Page 2 of 2

Re: getMudletHomeDir() and encoding

Posted: Thu May 22, 2014 10:59 pm
by Jor'Mox
Just make a thread here in the help forum that is clearly named and that spells out exactly what the problem is.

Re: getMudletHomeDir() and encoding

Posted: Fri May 23, 2014 1:26 am
by Akaya
Or submit via Launchpad at: https://bugs.launchpad.net/mudlet/+filebug

Re: getMudletHomeDir() and encoding

Posted: Fri May 23, 2014 8:11 pm
by SlySven
Ah, just a quick thought but the Lua sub-system shipped with Mudlet may not handle and may not be receiving non-ASCII characters from the core - by rights we ought to be passing UTF-8 data between the two (which is character encoding that is a superset that encapsulates pure ASCII unchanged) but I think that in some cases a from/toLatin1() conversion is done which may be causing this issue.
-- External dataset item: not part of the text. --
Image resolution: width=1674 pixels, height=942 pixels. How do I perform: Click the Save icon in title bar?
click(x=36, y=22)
Please do flag this up via Launchpad - but in the mean time the safest workaround is to use ONLY ASCII for path and file-names. There are additional Lua modules that will work with UTF-8 encoded data but at present we do not include or, I think, present data in a form that could be used by them.
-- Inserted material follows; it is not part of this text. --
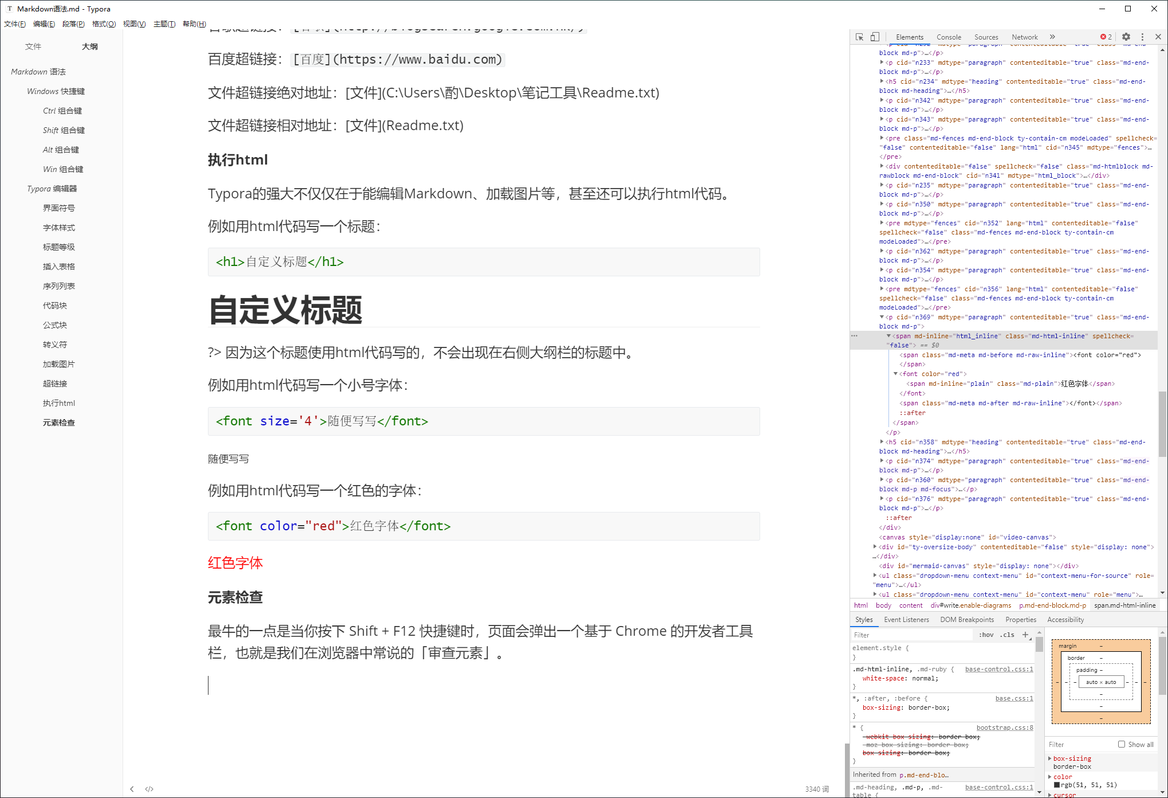Collapse the span md-inline html_inline node

[x=890, y=336]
Disclaimer: note that this is my initial musings and may not accurately reflect the official position/situation...!

Re: getMudletHomeDir() and encoding

Posted: Fri May 23, 2014 8:33 pm
by SlySven
Referring to the example you give the user name has two accented characters which are 'á' U+00e1 {Latin small letter a with acute} and 'č' U+010d {Latin small letter c with caron}. The first, although strictly a non-ASCII character is within the Unicode Latin-1 supplement block and is within range of an unsigned character variable (i.e. a single byte, though as UTF-8 it would be represented as the two bytes 0xc3, 0x83, internal to the Mudlet core it would be stored as the (UCS-4) QChar 0x00c3). The second is within the Unicode Latin Extended-A block and as UFT-8 would be encoded as 0xc4 0x8d, internally it would be stored as a QChar of value 0x010d. These sequences assume that the characters have been (re)normalised (decomposed and recomposed into standardised sequences) and are not presented as, for the latter case say, a Latin small letter c followed by a combining caron ...! :geek:

That might make the situation clear to the casual viewer. :wink:

Re: getMudletHomeDir() and encoding

Posted: Fri May 23, 2014 10:06 pm
by Angie
Thanks, I reported it through Launchpad.

Re: getMudletHomeDir() and encoding

Posted: Sun May 25, 2014 1:18 am
by SlySven
I've posited a one line fix on Launchpad that might solve the problem but can you modify, compile and test it? I can't really duplicate the environment - I found a bug in a Debian system utility trying to create a user with that name on my system but it isn't Windows so isn't really a valid test environment for your issue.

Re: getMudletHomeDir() and encoding

Posted: Sun May 25, 2014 2:31 am
by Angie
Erm, I'm not sure I would know how to do that. I'm not really a coder.

Re: getMudletHomeDir() and encoding

Posted: Sun May 25, 2014 10:19 am
by phasma
You should be able to fix this by creating a symbolic link to a path not containing a special character.

https://code.google.com/p/symlinker/ seems to be a decent tool for Windows.

Re: getMudletHomeDir() and encoding

Posted: Mon May 26, 2014 9:54 am
by Angie
I mean I will gladly test it for you in the next build or if you give me a test version, but I have never compiled anything in my life.